The provincial government has recently passed or introduced three pieces of legislation that will have a significant, detrimental impact on our local democracy and on our region’s greenspace, including allowing development on some of Canada’s best farmland as well as conservation lands.  The Henry Farm Executive is extremely concerned by the Province’s legislation.  It is our hope that, with concerted opposition, this legislation will be reversed.

Bill 3, the Strong Mayors, Building Homes Act, 2022, and the similar Bill 39, Better Municipal Governance Act, 2022, allow the mayors of Toronto and Ottawa to pass bylaws with just one-third of council support, ostensibly to allow for more affordable housing to be built “as of right” in these cities and with minimal to no public consultation.

Bill 23, the More Homes Built Faster Act, 2022, is comprehensive legislation that amends several other pieces of legislation, including legislation governing the Greenbelt and Conservation Authorities, ostensibly again to allow for more affordable housing to be built more quickly.

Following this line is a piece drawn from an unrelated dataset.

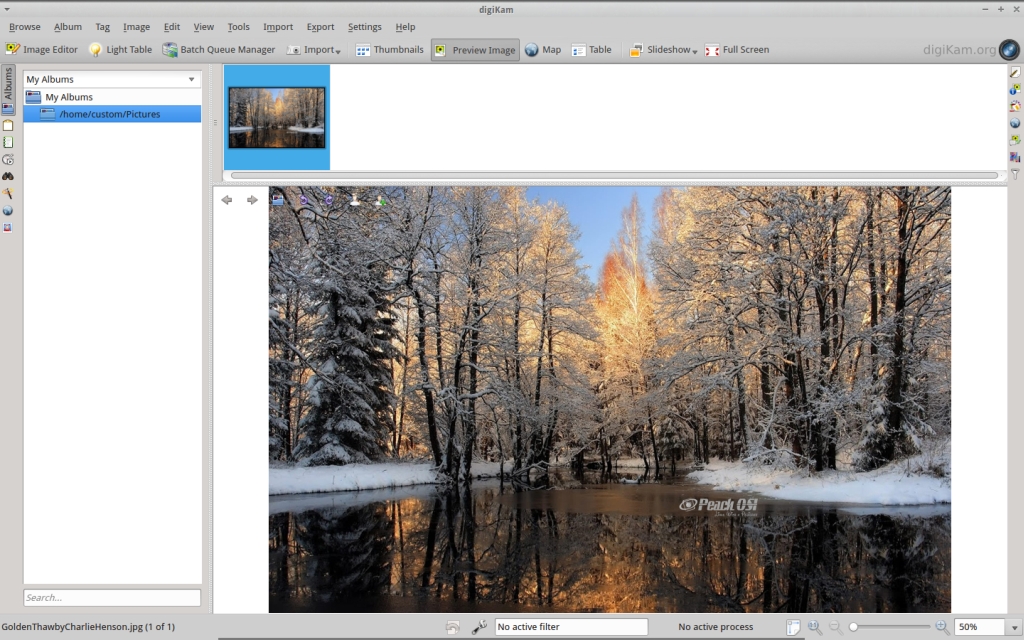
Task: Open the Tools menu
Action: pyautogui.click(x=238, y=27)
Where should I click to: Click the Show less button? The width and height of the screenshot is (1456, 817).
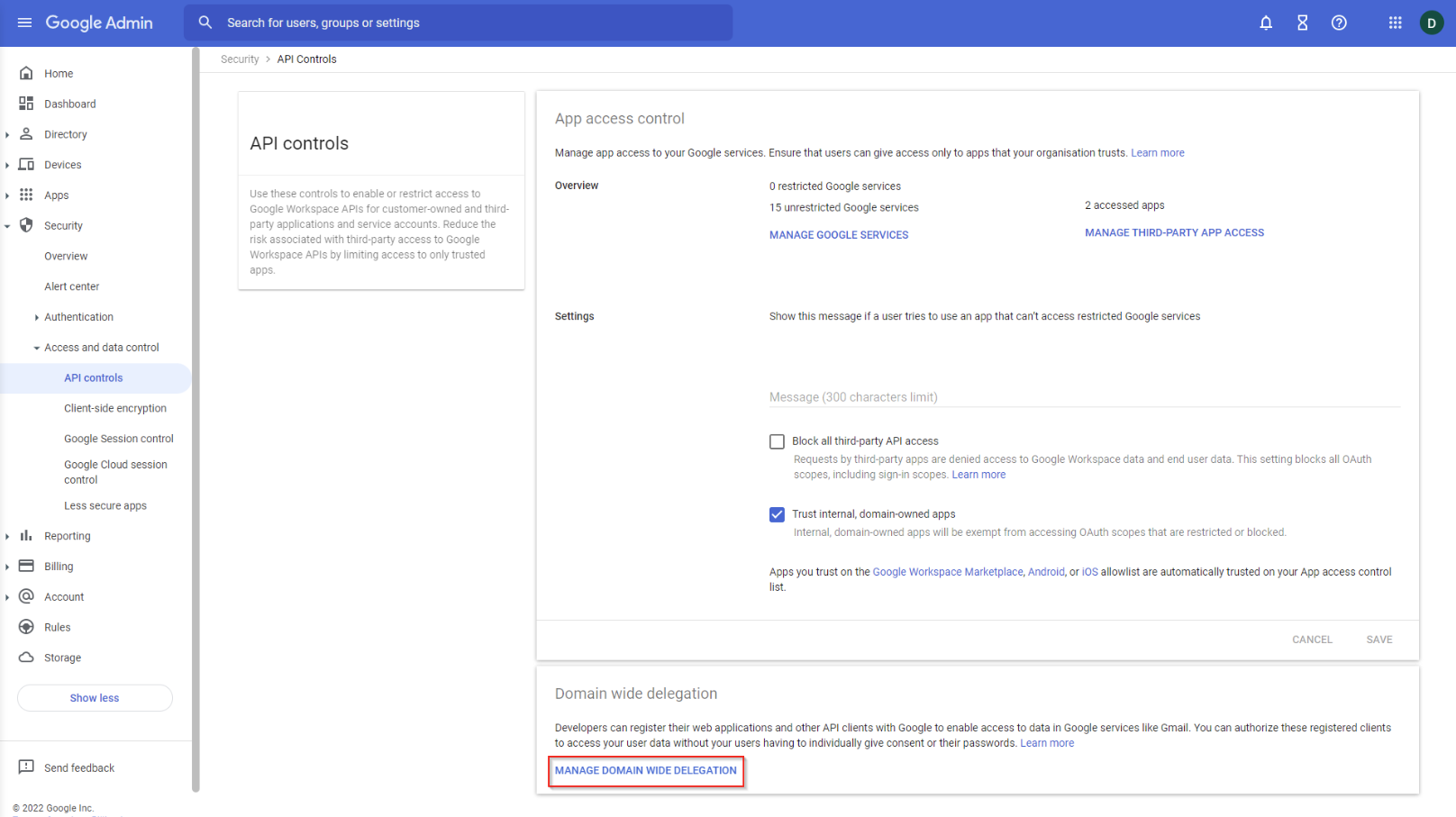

Among its key provisions impacting the City of Toronto, Bill 23 reduces or exempts developers from paying fees related to new affordable housing, including affordable units required in many new developments anyway (inclusionary zoning) and which are currently subject to fees.  The result will be significantly less annual revenue to the City ($200 million less on average) and much less capacity for the City to pay for the very infrastructure that supports these and other new homes.

More broadly, as much as building more affordable housing is a good thing, there is no guarantee that developers will pass the savings from lower or no development fees on to homebuyers.  Moreover, the legislation defines “affordable” home ownership as 80% of the prevailing market rate.  With most homes in the GTA now selling for more than $1 million and a typical one-bedroom condominium selling for $750,000+, this means a developer can sell a house for $800,000 or a condo for $600,000 without paying any developer fees, robbing the City of much needed cash while building housing that is hardly “affordable” to most.

Other provisions of concern can be found in an email being sent to the HFCIA membership, as well as posted on Facebook.  We urge residents of Henry Farm to voice their opposition with the Premier, Cabinet, and our local MPP.  It is our hope that, with concerted opposition, these pieces of legislation will be reversed.

Henry Farm Community Interest Association Executive

PETITION ON PROPOSED ROOMING HOUSE REGULATIONS

Toronto City council will be voting on October 1, 2021 (deferred from July 14, 2021) on new regulations on Rooming ( multi-tenant) Housing that proposes in most residential neighbourhoods in Toronto (Including Henry farm Community) allowing a maximum of six dwelling rooms in a multi-tenant house.

Please complete the petition: https://form.jotform.com/212415034105035

PROPOSALS ON DEDICATED BUS LANES ON SHEPPARD AVENUE BY REMOVING EXISTING ROADWAY LANES

Councillor Carroll moved a motion at TTC Meeting in February 2020 to study dedicated bus lanes on Sheppard Avenue East from the Leslie TTC Station to the Agincourt Go Station. HFCIA, as well as several other homeowner associations and residents made presentations in July 2020 at a meeting of the Toronto City Council Executive Committee  against the introduction  of these dedicated bus lanes. 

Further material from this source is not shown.